Note：当与一个PyTorch下划线的方法结束时，如该方法称为`share_memory_()`, it means that this method has an in-place effect, and it will change the current object instead of creating a new one with the modifications.

I’ll now show a Python example of one processing using the data from a Tensor that was allocated on another process by manually exchanging the shared memory handle:

This is executed in the process A:

`>>>进口炬>>> tensor_a = torch.ones（（5,5））>>> tensor_a 1 1 1 1 1 1 1 1 1 1 1 1 1 1 1 1 1 1 1 1 1 1 1 1 1 [尺寸5×5的torch.FloatTensor] >>> tensor_a.is_shared（）假>>> tensor_a = tensor_a.share_memory_（）>>> tensor_a.is_shared（）真>>> tensor_a_storage = tensor_a.storage（）>>> tensor_a_storage。_share_filename_（）（b '/ var / tmp中/ tmp.0.yowqlr'，b '/ torch_31258_1218748506'，25）`

In this code, executed in theprocess A我们创建充满的人的5×5的一个新的张量。之后，我们让共享和打印与Unix域套接字地址元组以及手柄。现在，我们可以从另一个访问该存储区域process Bas shown below:

`>>> import torch >>> tensor_a = torch.Tensor() >>> tuple_info = (b'/var/tmp/tmp.0.yowqlr', b'/torch_31258_1218748506', 25) >>> storage = torch.Storage._new_shared_filename(*tuple_info) >>> tensor_a = torch.Tensor(storage).view((5, 5)) 1 1 1 1 1 1 1 1 1 1 1 1 1 1 1 1 1 1 1 1 1 1 1 1 1 [torch.FloatTensor of size 5x5]`

## DLPack: a hope for the Deep Learning frameworks Babel

This will certainly help to overcome the “island model” that we have today between tensor representations in MXNet, PyTorch, etc, and will allow developers to mix framework operations between frameworks and all the benefits that a standardization can bring to the frameworks.

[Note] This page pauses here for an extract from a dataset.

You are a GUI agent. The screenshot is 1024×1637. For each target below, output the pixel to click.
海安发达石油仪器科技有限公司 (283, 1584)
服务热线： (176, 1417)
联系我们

DLPack的核心操作系统被称为结构非常简单亚洲金博宝`DLTensor`, as shown below:

`/ *！* \简短的纯C张量的对象，不管理内存。* / typedef结构{/ *！* \介绍不透明数据指针指向分配的数据。*这将在CUDA的OpenCL设备指针或cl_mem手柄。*这个指针始终对齐到256个字节的CUDA。* / void *的数据;/ *！\介绍张量* / DLContext CTX的设备上下文/ *！ \brief Number of dimensions */ int ndim; /*! \brief The data type of the pointer*/ DLDataType dtype; /*! \brief The shape of the tensor */ int64_t* shape; /*! * \brief strides of the tensor, * can be NULL, indicating tensor is compact. */ int64_t* strides; /*! \brief The offset in bytes to the beginning pointer to data */ uint64_t byte_offset; } DLTensor;`

(code fromdlpack.h)

There is also a managed version of the tensor that is called`DLManagedTensor`, where the frameworks can provide a context and also a “deleter” function that can be called by the framework who borrowed the Tensor to inform the other framework that the resources are no longer required.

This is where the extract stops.